Clarify the discrepancy in number of F&Os reported in the NFPA 805 LAR and in the current LAR.

TVA Response There is no discrepancy between the number of findings and observations (F&Os) reported in the Browns Ferry Nuclear Plant (BFN) National Fire Protection Association Standard 805 (NFPA 805) License Amendment Request (LAR) dated March 27, 2013, and supplemented by letter dated May 16, 2013, and the number of supporting requirements in the BFN Emergency Core Cooling System (ECCS) Preferred Pump Logic (PPL) LAR. The number of F&Os for the internal events Probabilistic Risk Assessment (PRA) or for the Fire PRA was not included in the BFN ECCS PPL LAR. The discussion related to supporting requirements in Section 4.4.2, Item 3, of the enclosure to the BFN ECCS PPL LAR provided a summary of the number of American Society of Mechanical Engineers (ASME) Standard supporting requirements that did not meet Capability Category II.

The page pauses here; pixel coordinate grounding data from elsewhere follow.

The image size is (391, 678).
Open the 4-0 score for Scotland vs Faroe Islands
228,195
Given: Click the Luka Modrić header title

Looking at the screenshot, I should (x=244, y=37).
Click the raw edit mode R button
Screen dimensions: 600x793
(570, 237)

The PRA Summary Notebook was reviewed to determine if there was a discrepancy with the NFPA-805 LAR submittal. Section 6.1.13 of the PRA Summary Notebook states that the peer reviews resulted in a total of 125 F&Os for the internal events PRA, which is consistent with Attachment U of the NFPA-805 LAR.

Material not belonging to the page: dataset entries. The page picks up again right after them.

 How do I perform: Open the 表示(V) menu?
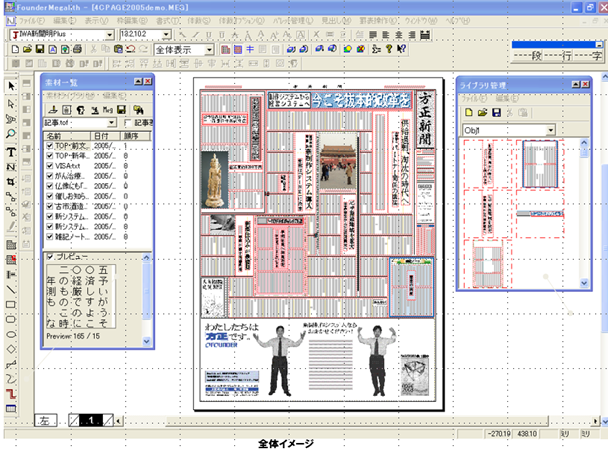coord(97,21)
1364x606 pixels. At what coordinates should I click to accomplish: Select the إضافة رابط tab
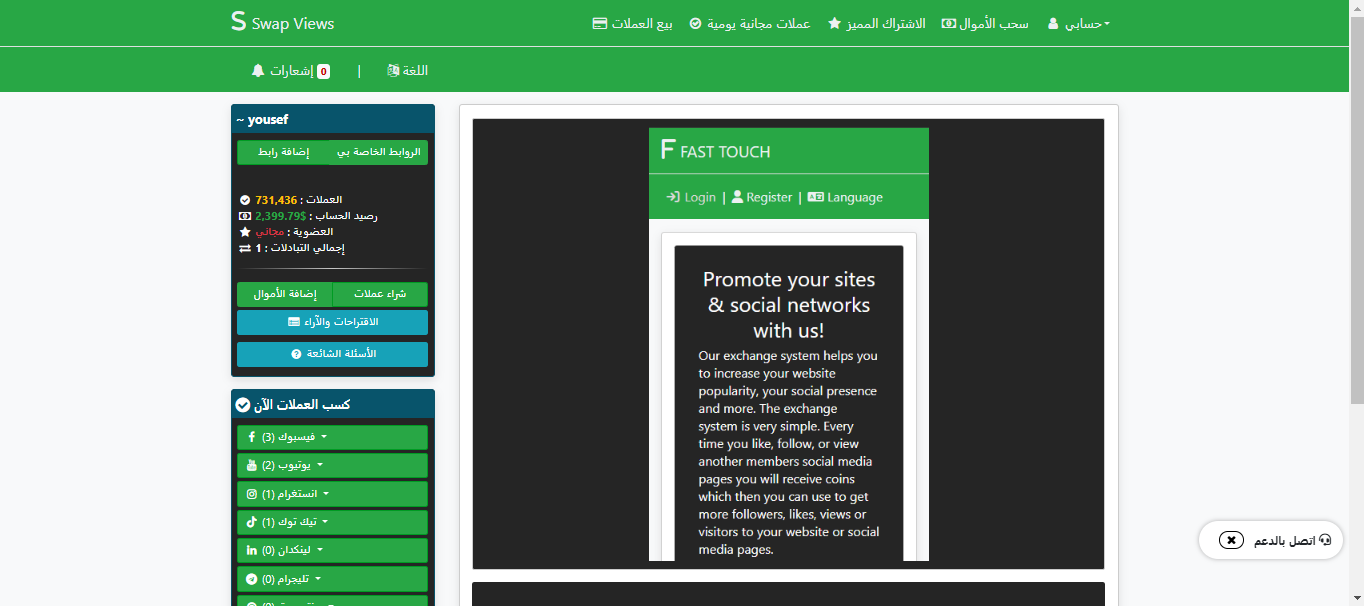click(284, 152)
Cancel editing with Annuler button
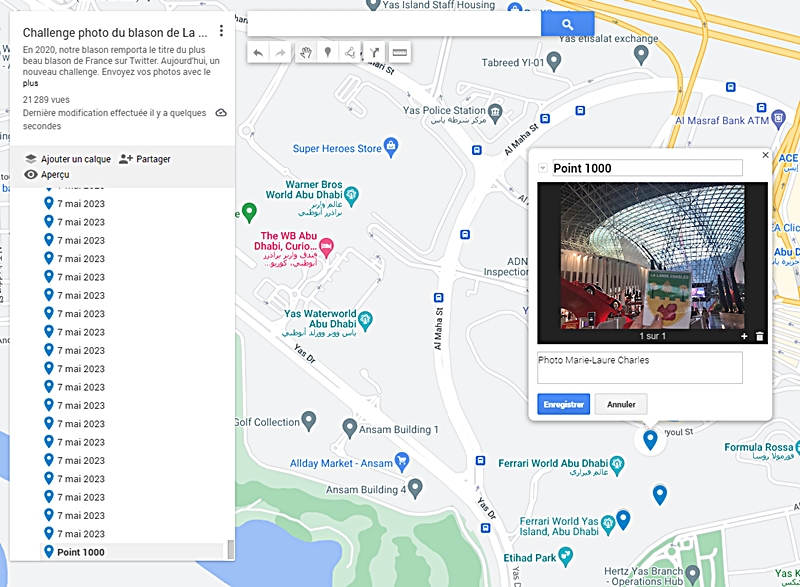800x587 pixels. coord(621,405)
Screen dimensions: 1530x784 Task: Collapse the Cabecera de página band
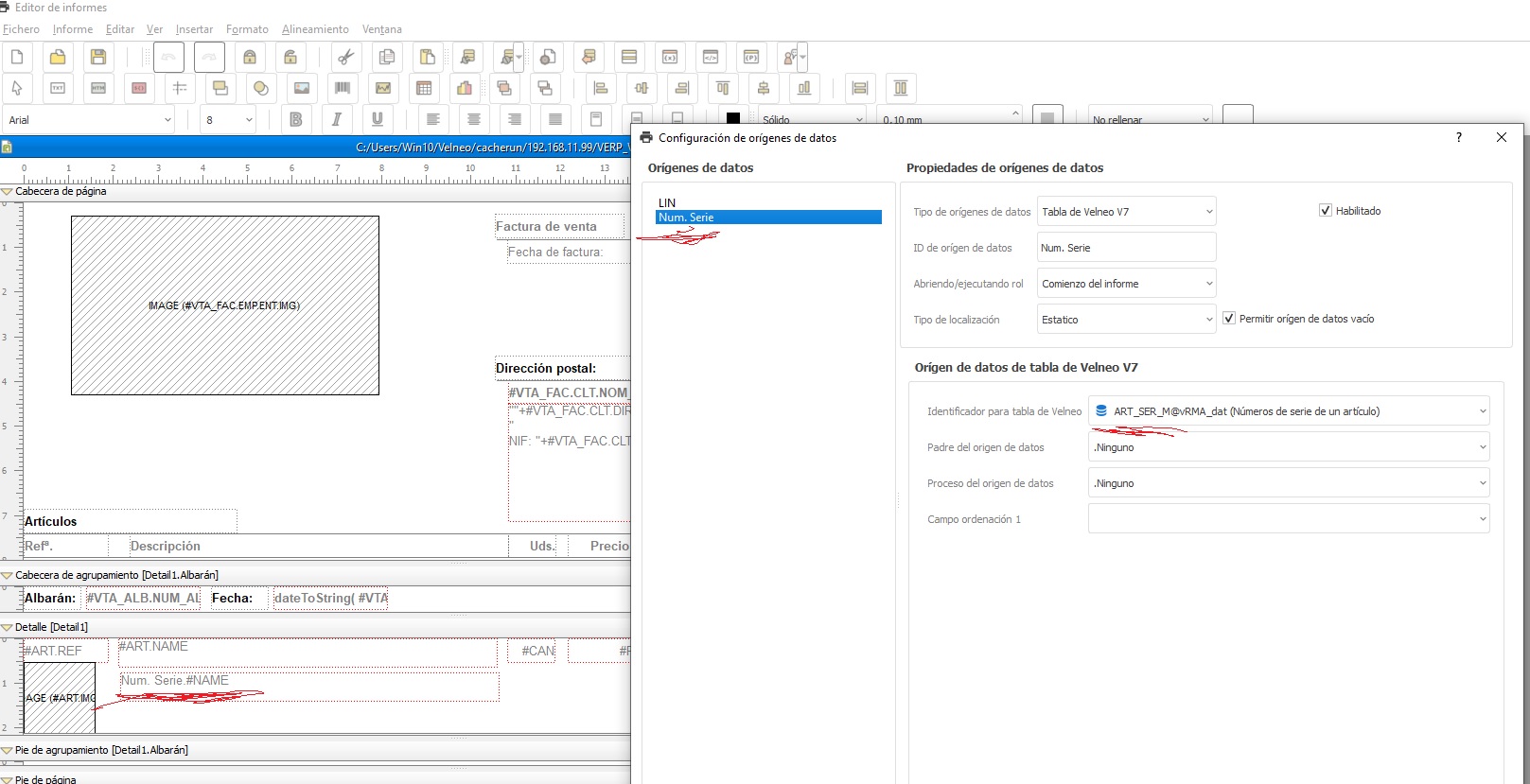point(8,191)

The NFPA-805 LAR submittal states:

"The Peer Review Certification of the BFN PRA model performed by the BWROG in May, 2009, and September, 2009, resulted in a total of 125 findings for the three unit internal events and internal flooding model."

In addition, Table V-6 of the NFPA-805 LAR lists 77 fire-related F&Os. As noted in the NFPA-805 submittal "Based on the resolution of the peer review F&Os and the assessment of deferred items, the BFN Fire PRA is adequate to support the NFPA 805 Fire Risk Evaluation process." It should be noted that the number of F&Os for both the internal events model and the Fire PRA may change as additional peer review are performed.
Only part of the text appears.